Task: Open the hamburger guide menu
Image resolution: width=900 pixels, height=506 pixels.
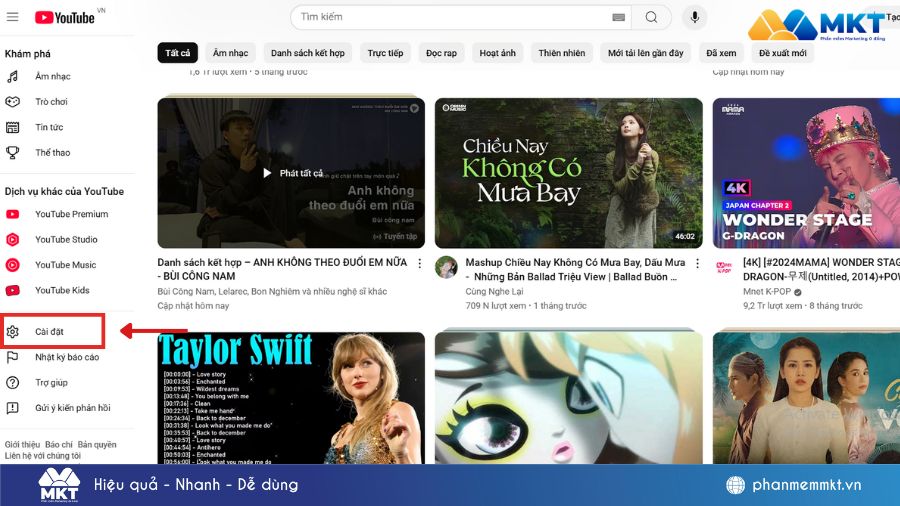Action: [x=12, y=17]
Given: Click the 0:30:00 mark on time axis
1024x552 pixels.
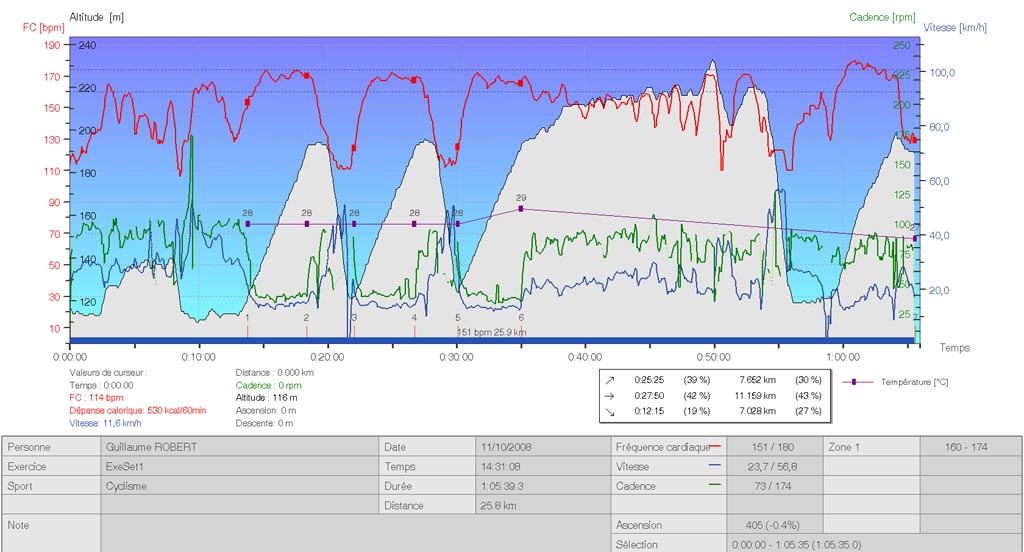Looking at the screenshot, I should coord(456,356).
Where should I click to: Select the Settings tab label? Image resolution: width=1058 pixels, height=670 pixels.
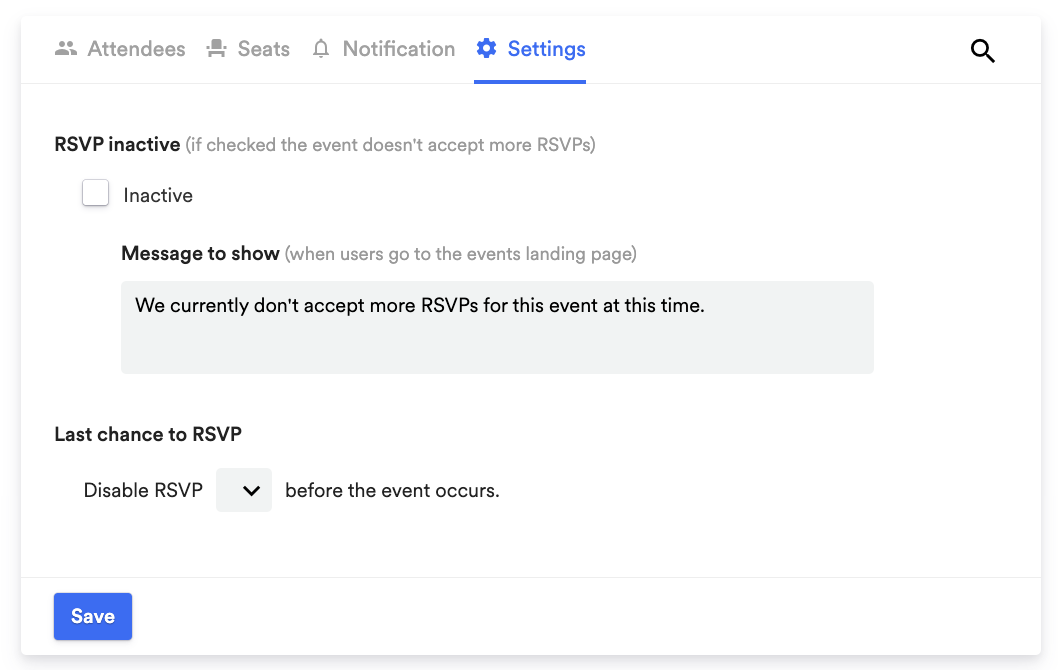pyautogui.click(x=546, y=49)
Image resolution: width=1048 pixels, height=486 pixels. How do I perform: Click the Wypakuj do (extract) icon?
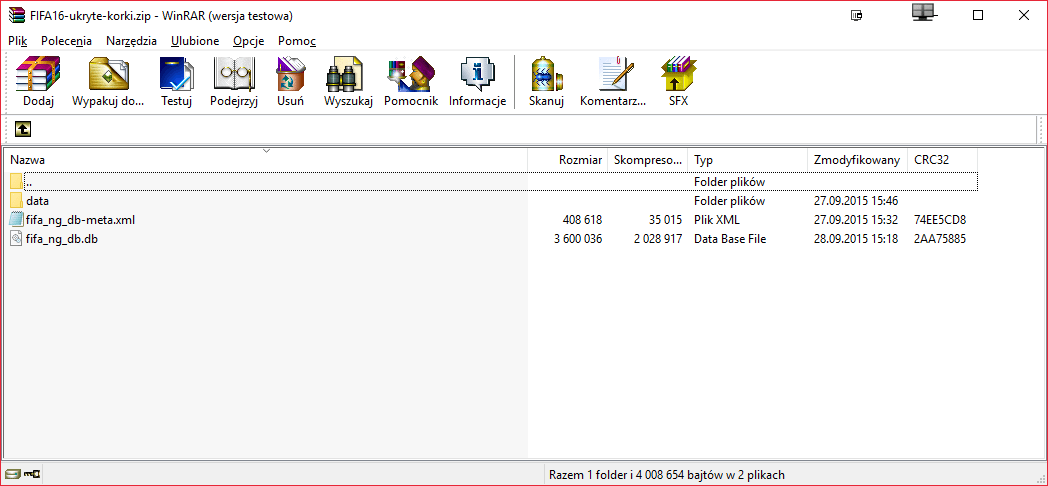109,82
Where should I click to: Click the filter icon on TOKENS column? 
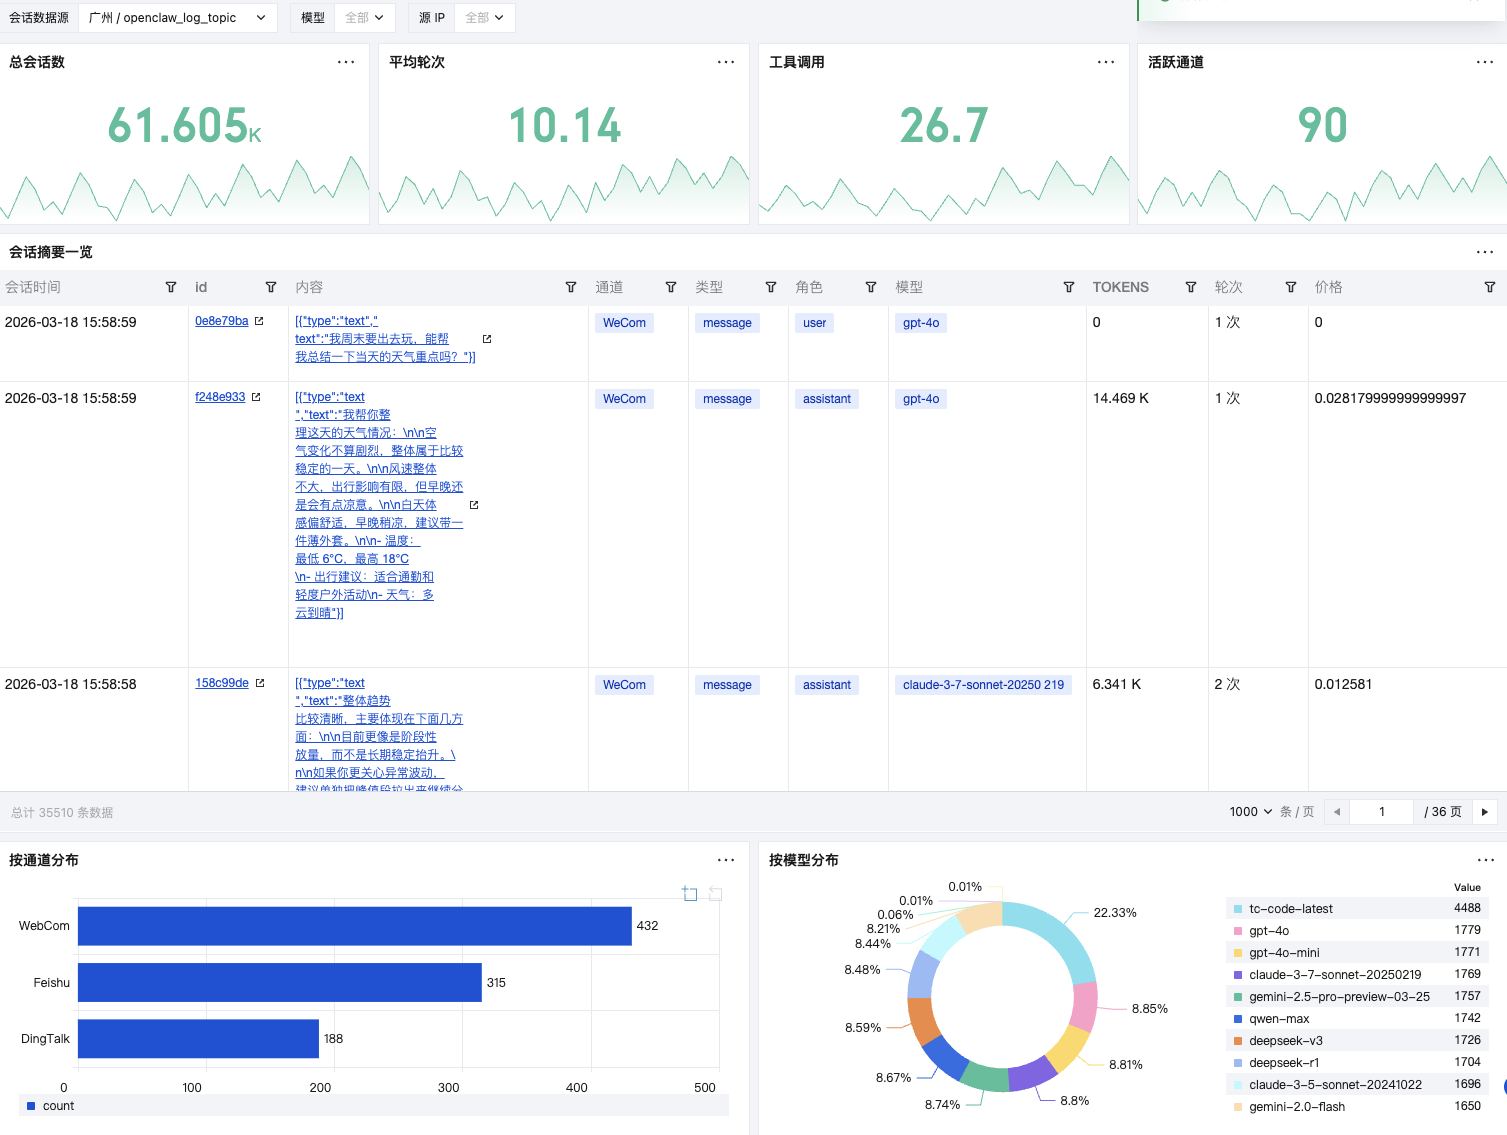pyautogui.click(x=1191, y=287)
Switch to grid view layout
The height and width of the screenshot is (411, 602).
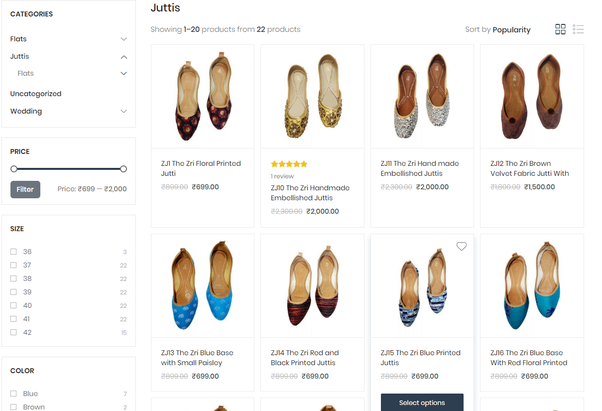560,30
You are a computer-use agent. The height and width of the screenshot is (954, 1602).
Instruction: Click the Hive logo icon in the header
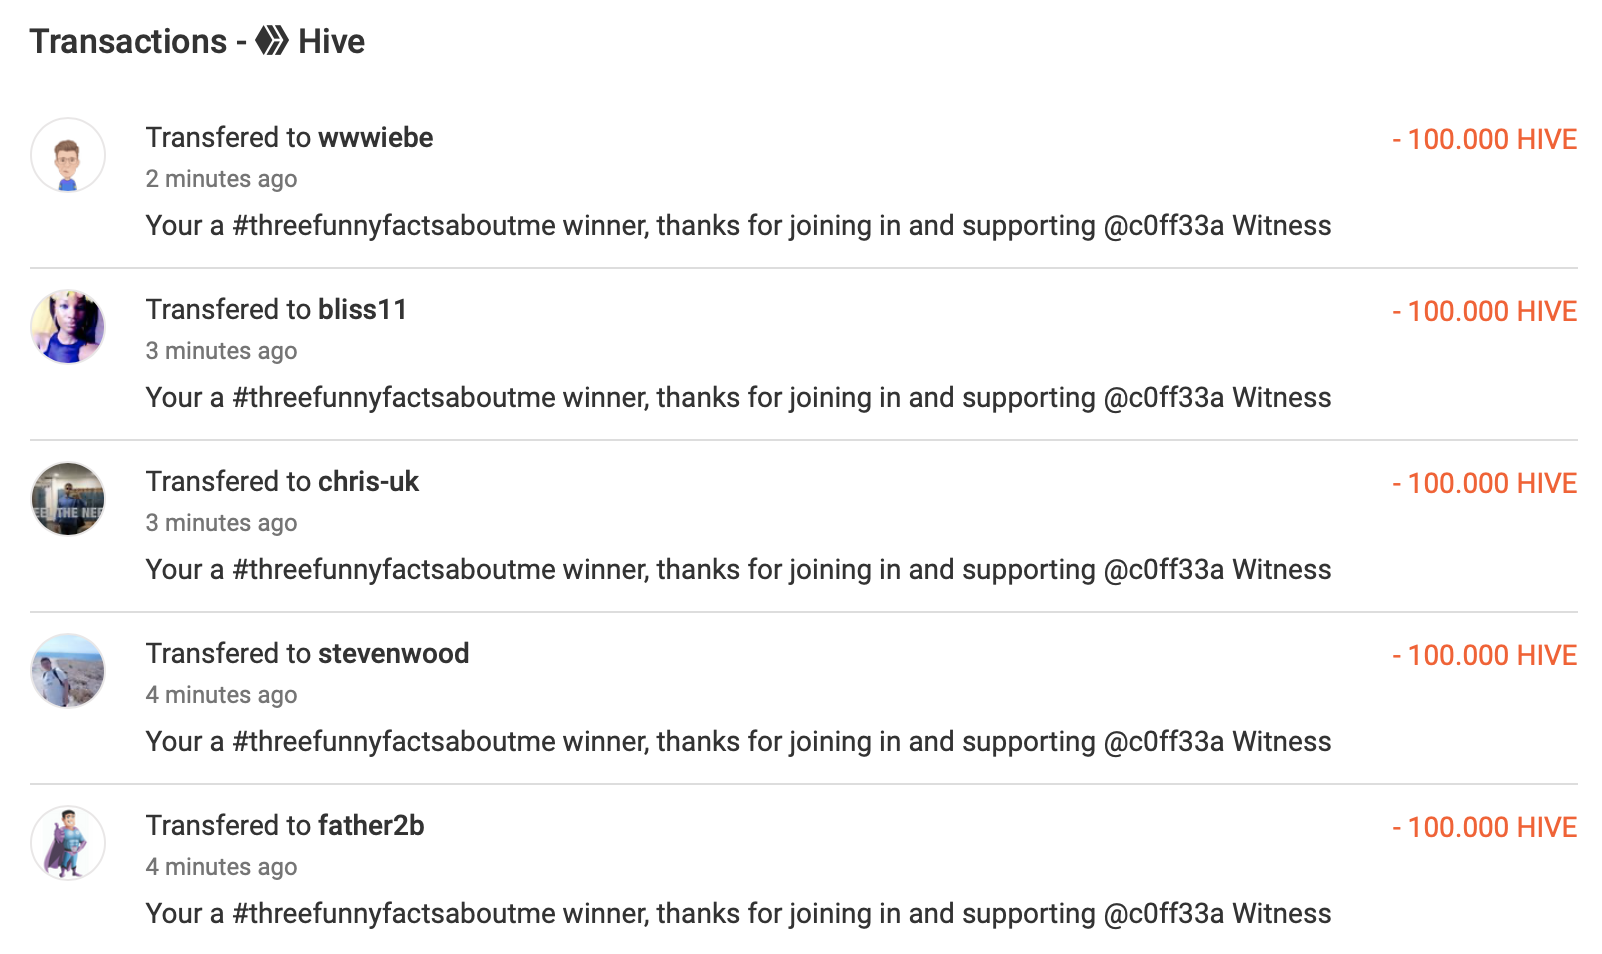272,41
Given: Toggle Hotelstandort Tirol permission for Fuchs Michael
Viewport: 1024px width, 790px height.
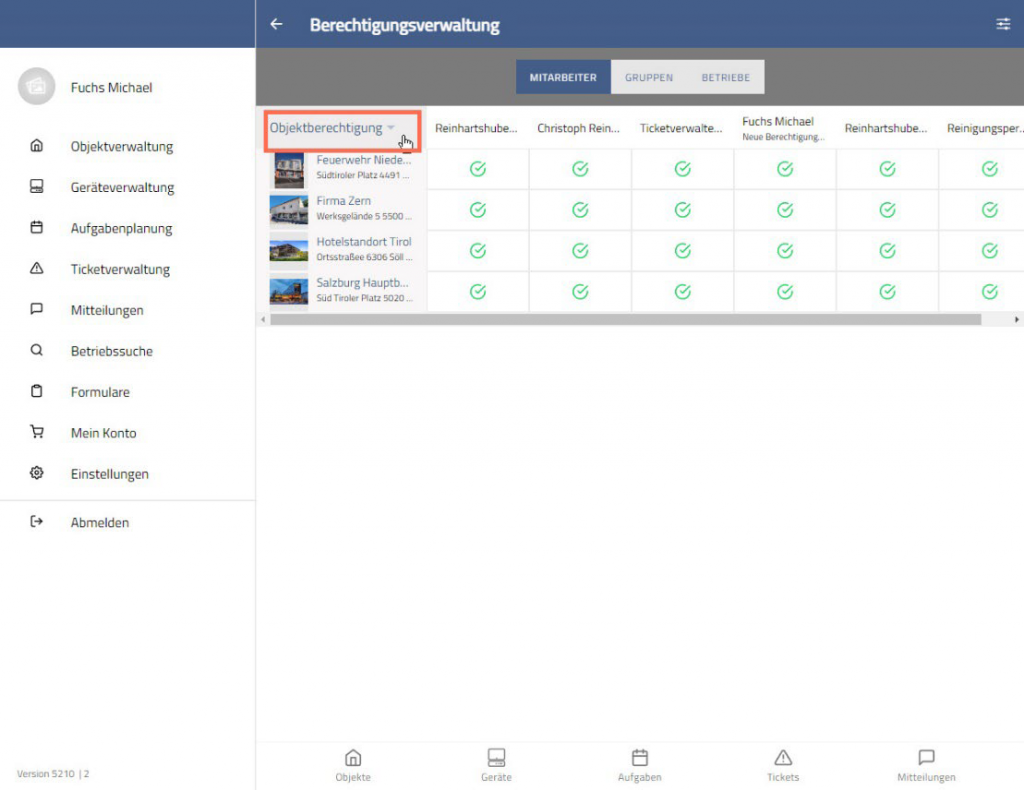Looking at the screenshot, I should pos(785,251).
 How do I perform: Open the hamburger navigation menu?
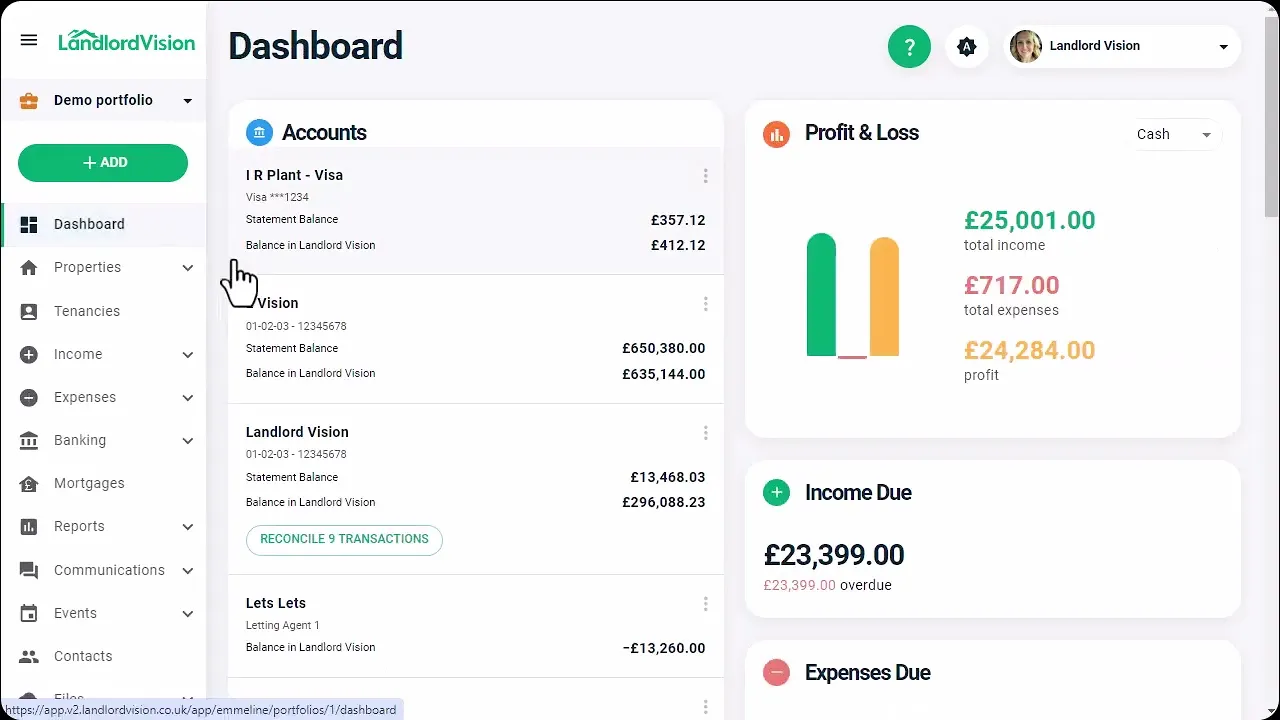coord(29,40)
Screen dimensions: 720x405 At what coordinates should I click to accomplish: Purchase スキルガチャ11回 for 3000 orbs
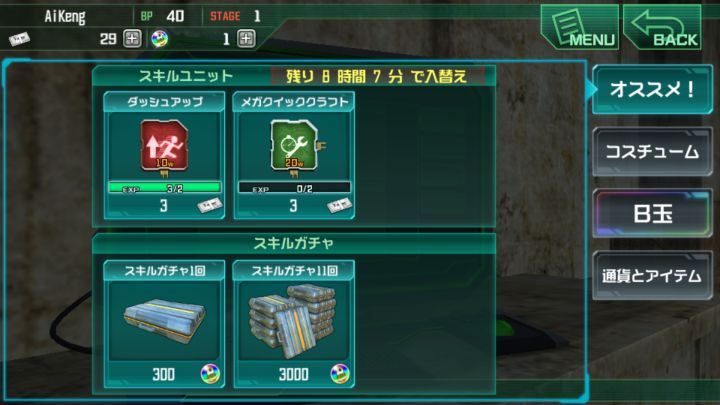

Exercise goal: Scan each line of the entries above for the word "Given" and report how many lines contain it, with nothing else.

Result for this task: 2